Wer sich die Haare im Intimbereich entfernte, konnte so zum Beispiel einem Befall durch Läuse oder anderer Parasiten vorbeugen. In Gegenden mit raren Wasservorkommen war dies ein nicht zu unterschätzender Hygiene-Vorteil.
Die Intim- und Körperrasur, wie sie heute in Europa üblich ist, stammt aus den USA. Anfang des 20. Jahrhunderts erlebte die Haarentfernung einen Aufschwung: Röcke und Kleider wurden kürzer – und mit ihnen die Achsel- und Beinhaare. Der erste Trockenrasierer wurde 1915 von Johann Bruecker, einem Donauschwaben, erfunden. Seine Maschine arbeitete mit einem kleinen Aufziehmotor und rotierenden Klingen, die fortan das Rasieren erleichtern sollten.
Wildwuchs in den wilden 70ern
Während der NS-Zeit geriet die Intimrasur insbesondere in Deutschland wieder in Verruf: Propagiert wurde das Bild der „deutschen Frau“, die ihr Schamhaar mit Stolz und Würde – lang – zu tragen hat.

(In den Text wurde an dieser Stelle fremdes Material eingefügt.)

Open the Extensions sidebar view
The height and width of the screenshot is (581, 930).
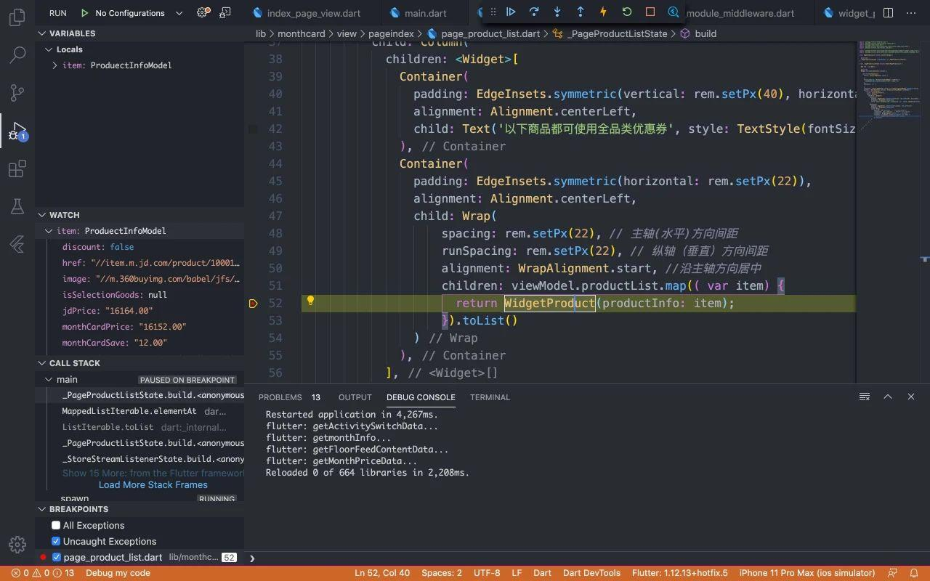(17, 169)
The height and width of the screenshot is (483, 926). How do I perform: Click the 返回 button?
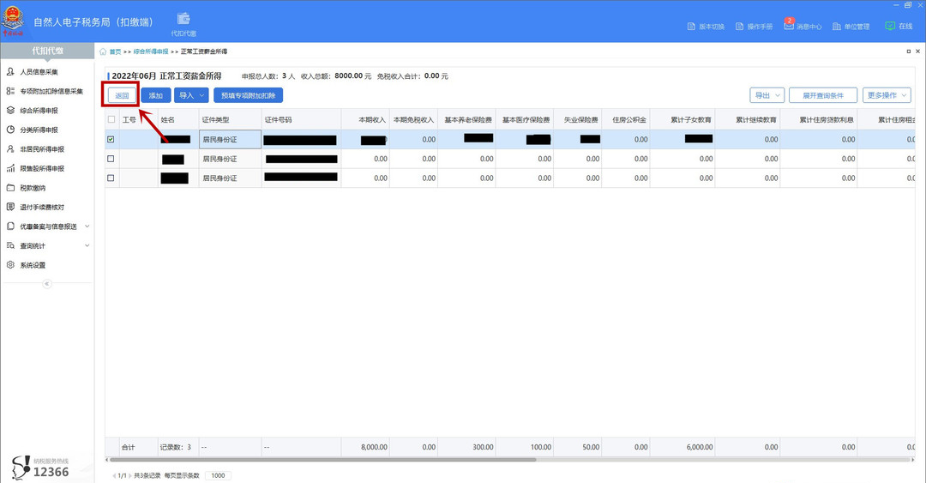tap(122, 95)
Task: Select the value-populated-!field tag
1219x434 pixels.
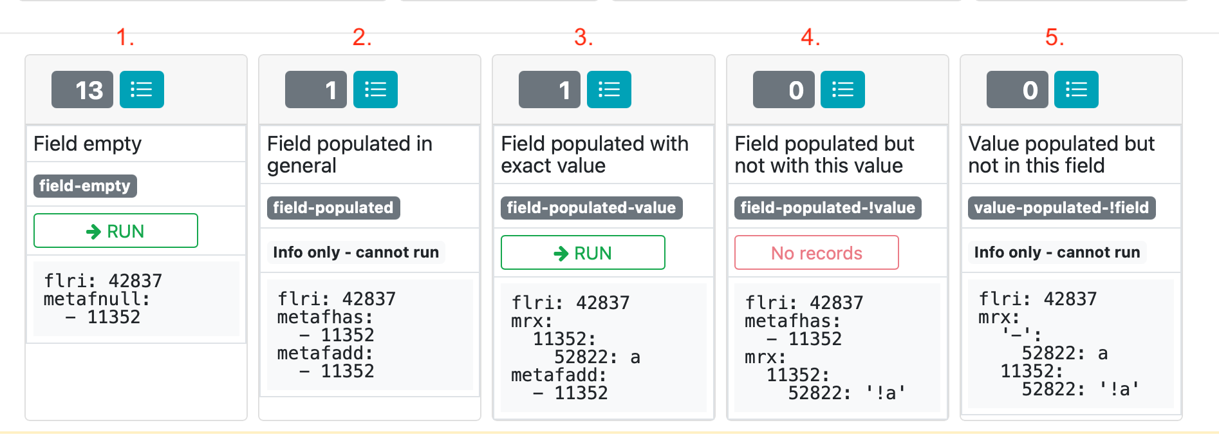Action: pyautogui.click(x=1061, y=208)
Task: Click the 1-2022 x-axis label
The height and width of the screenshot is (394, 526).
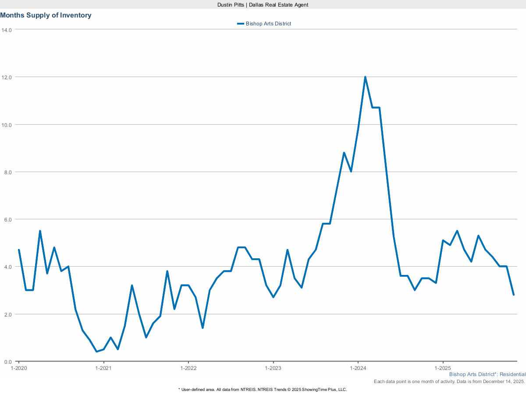Action: click(x=188, y=368)
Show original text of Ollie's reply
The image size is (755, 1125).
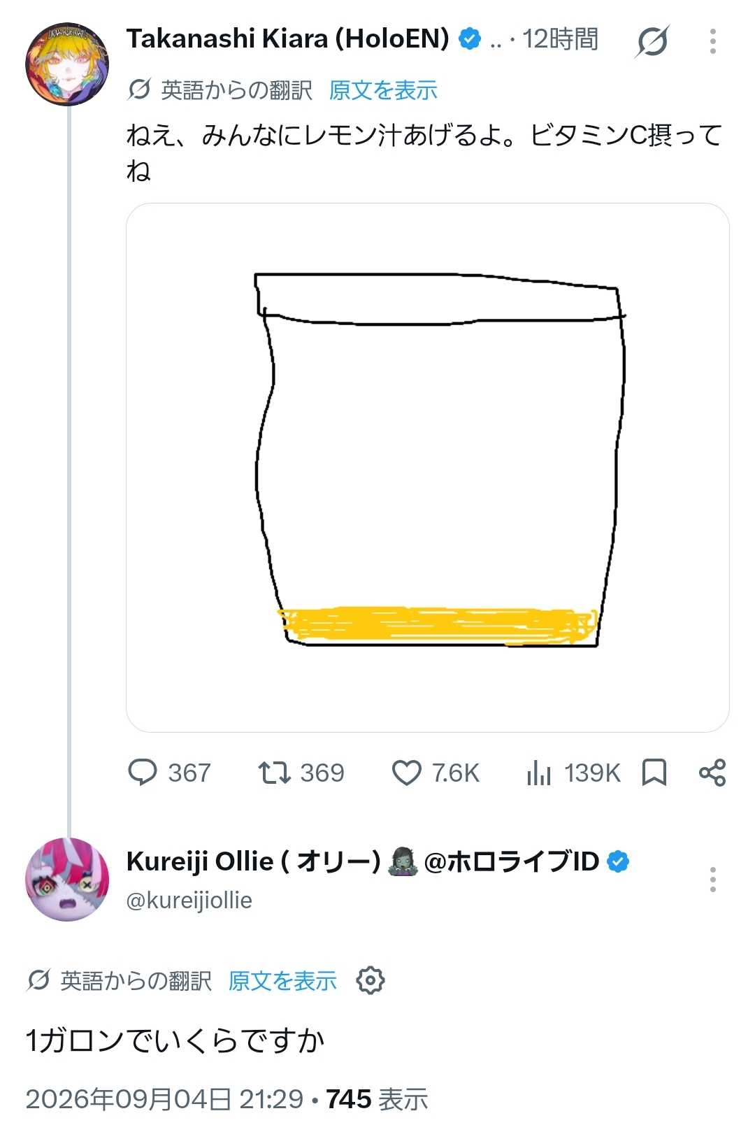(x=282, y=981)
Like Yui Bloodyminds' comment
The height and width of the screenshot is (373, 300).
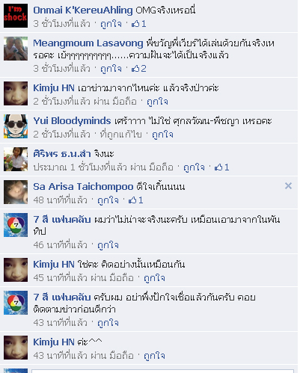click(162, 135)
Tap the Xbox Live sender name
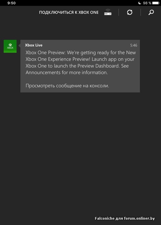The width and height of the screenshot is (161, 225). point(34,45)
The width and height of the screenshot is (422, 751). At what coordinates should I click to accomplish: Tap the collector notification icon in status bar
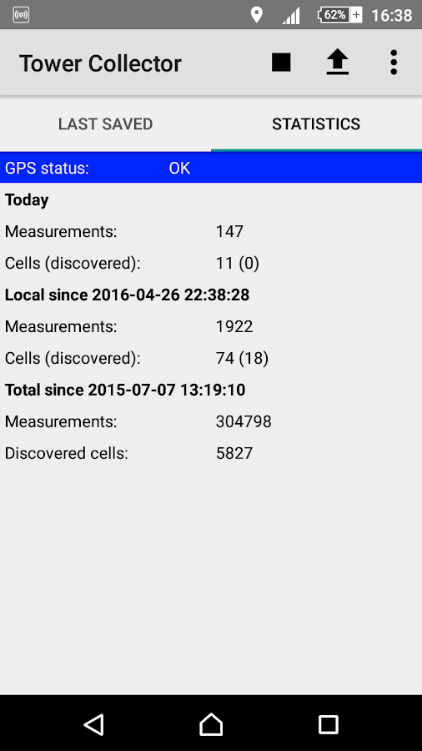pyautogui.click(x=21, y=15)
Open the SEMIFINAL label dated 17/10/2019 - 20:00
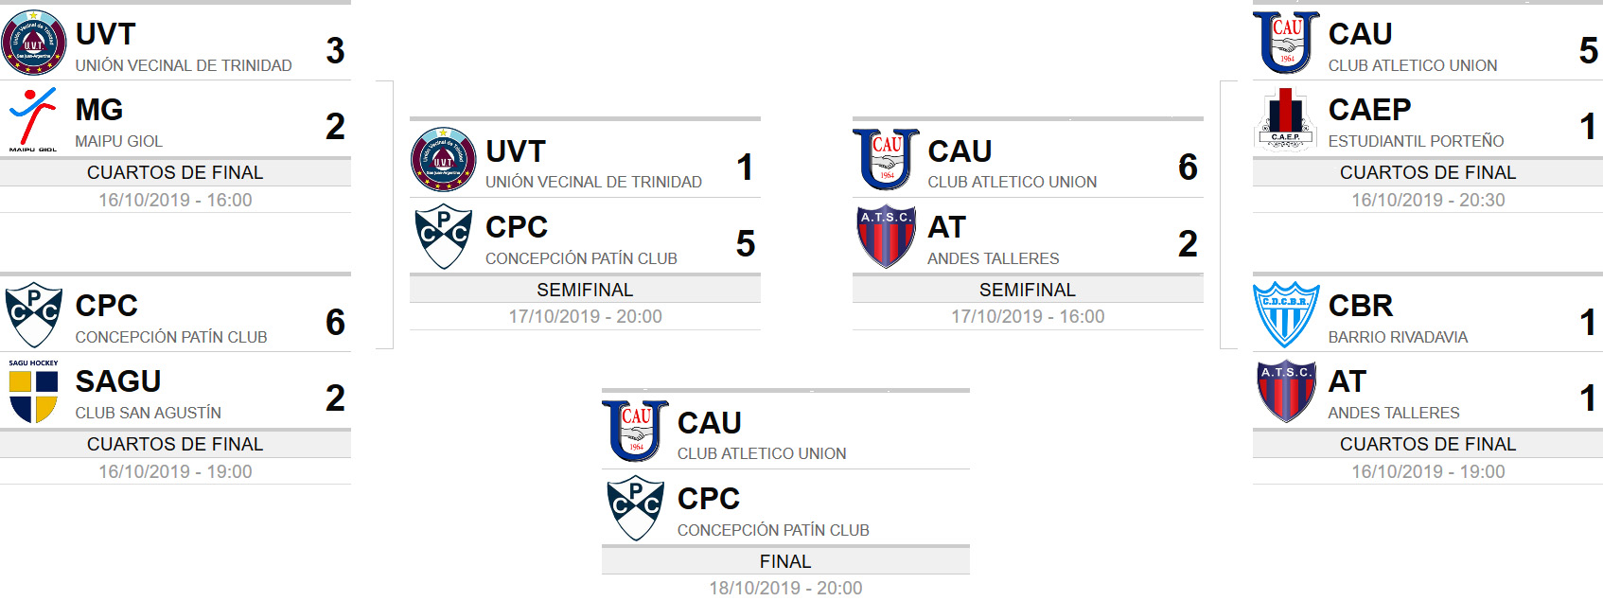Image resolution: width=1603 pixels, height=601 pixels. 585,290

Auch nach Ende des zweiten Weltkriegs konnte sich die Rasur des Intimbereichs nicht wirklich durchsetzen. In den 70er und 80er Jahren kam es stattdessen zum anderen Extrem: Mit der Hippie-Bewegung und deren Hang zur Natürlichkeit kam der „Busch“ zwischen den Beinen wieder in Mode.

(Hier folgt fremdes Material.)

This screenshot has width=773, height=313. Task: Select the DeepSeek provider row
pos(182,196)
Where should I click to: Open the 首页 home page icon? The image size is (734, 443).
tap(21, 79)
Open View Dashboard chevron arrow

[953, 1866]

Rasieren für Jüngere ganz normal
Erst seit den 90ern wurde die Intimrasur wieder ein Trend, der sich heutzutage in westlichen Kulturkreisen fest etabliert hat. Laut einer repräsentativen Studie der Universität Leipzig aus dem Jahr 2009 entfernen sich etwa 55 Prozent aller Frauen im Alter von 18 bis 25 Jahren ihre Schamhaare ganz oder teilweise. Bei den Männern waren dies nur rund 22 Prozent. Eine ähnliche Studie der Bundeszentrale für gesundheitliche Aufklärung und der Uni Hamburg aus demselben Jahr ergab sogar, dass unter Jugendlichen (16 bis 19 Jahre) 94 Prozent der Mädchen und 81 Prozent der Jungen ihre Intimzonen enthaaren. Für die „junge“ Generation scheint das Entfernen der Körperhaare also etwas ganz natürliches zu sein.
Für die Ästhetik und das sexuelle Wohlbefinden
Hygienische Gründe spielen heutzutage bei der Intimrasur faktisch eigentlich keine Rolle mehr: Durch die hohen Hygienestandards haben sich Probleme wie Parasiten erübrigt.
Viel wichtiger scheinen die ästhetischen Aspekte eines glatten, haarlosen Körpers und das sexuelle Wohlbefinden, das damit einhergehen mag.
Ein Blick in die Medien zeigt, der komplett enthaarte Körper scheint mittlerweile die gesellschaftliche Norm zu sein. Die Zahlen der Leipziger Forscher sagen jedoch etwas anderes: In den Altersgruppen ab 31 Jahren nahmen die Werte der rasierten Frauen und Männer stark ab.
Ein sehr intimer Körperschmuck
Betrachtet man die Entwicklung der letzten Jahrhunderte, birgt diese Tatsache wahrhaftig keine Überraschungen. Denn die ursprünglich schützende und wärmende Funktion der Scham- und Körperhaare hat mit der Zivilisierung der Menschen zusehends an Bedeutung verloren.
Haare sind Körperschmuck, der ebenso wie Mode zeitgenössischen Trends und Entwicklungen unterliegt. Ob kurz oder lang, gestutzt, mit Dreieck oder „Landing-Strip“ – im Endeffekt ist es eine Frage des Geschmacks und der persönlichen Motivation.